Monthly Archives: April 2014

 

More On The Perspective of Fundamentals

 

Beyond the understanding that new hires or installers in training to move up to service need to have a good grasp of the fundamentals of electricity, refrigeration and psychrometrics, there’s another consideration regarding this subject…..experienced technicians and a review of the basic concepts of HVACR that will help them in the continued development of their troubleshooting skills.

 As a service manager facilitating an in-house training session on this subject, we need to be aware of two important issues. The first, of course, is that we need to be creative in our approach to presenting the basic concepts of how to read wiring diagrams, troubleshoot and test components, calculate superheat and subcooling, and perform static pressure tests as part of evaluating the air flow in a system.

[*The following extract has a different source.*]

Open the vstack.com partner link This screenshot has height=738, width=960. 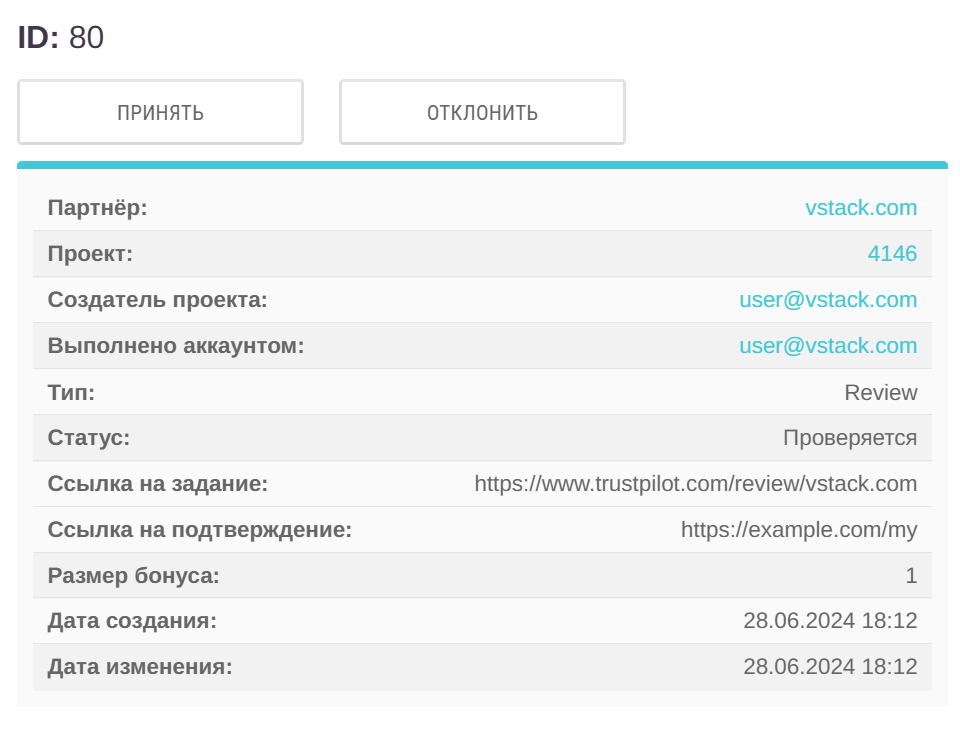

What we ultimately want to see is the experienced technician paying attention, participating, nodding in agreement and, when prompted, even contribute information on the subject at hand in order to help bring along those in attendance who are less experienced. That would be an ideal situation; a productive training session that contributes to the professional development of everybody in attendance.

All good.

Fun.

Happy employees.

Your operation running smooth.

Yes, that would be ideal, and sometimes, getting there means that we need to be aware of a second issue, and deal with it effectively. I’m talking about technicians who have been in the field for a number of years, and the possibility that they may not be as excited as you are to have them in your fundamentals training session. There could be a variety of reasons for this. Perhaps somebody who has been ‘out there’ for five years would look upon the hour spent as a waste of time, especially if they were facing a busy workday. If that’s the case, it could derail your ideal training session described above. Instead of a pleasant experience for everyone, somebody could be sitting there, arms folded, noting the time at frequent intervals, barely tolerating the experience until it will finally be over.

A situation like this not only affects you because you’re looking right at it, but the negativity, even if it’s subtle, can become pervasive, having an effect on everyone attending the session and all the subject matter being discussed. So, how would you anticipate this possibility and handle it?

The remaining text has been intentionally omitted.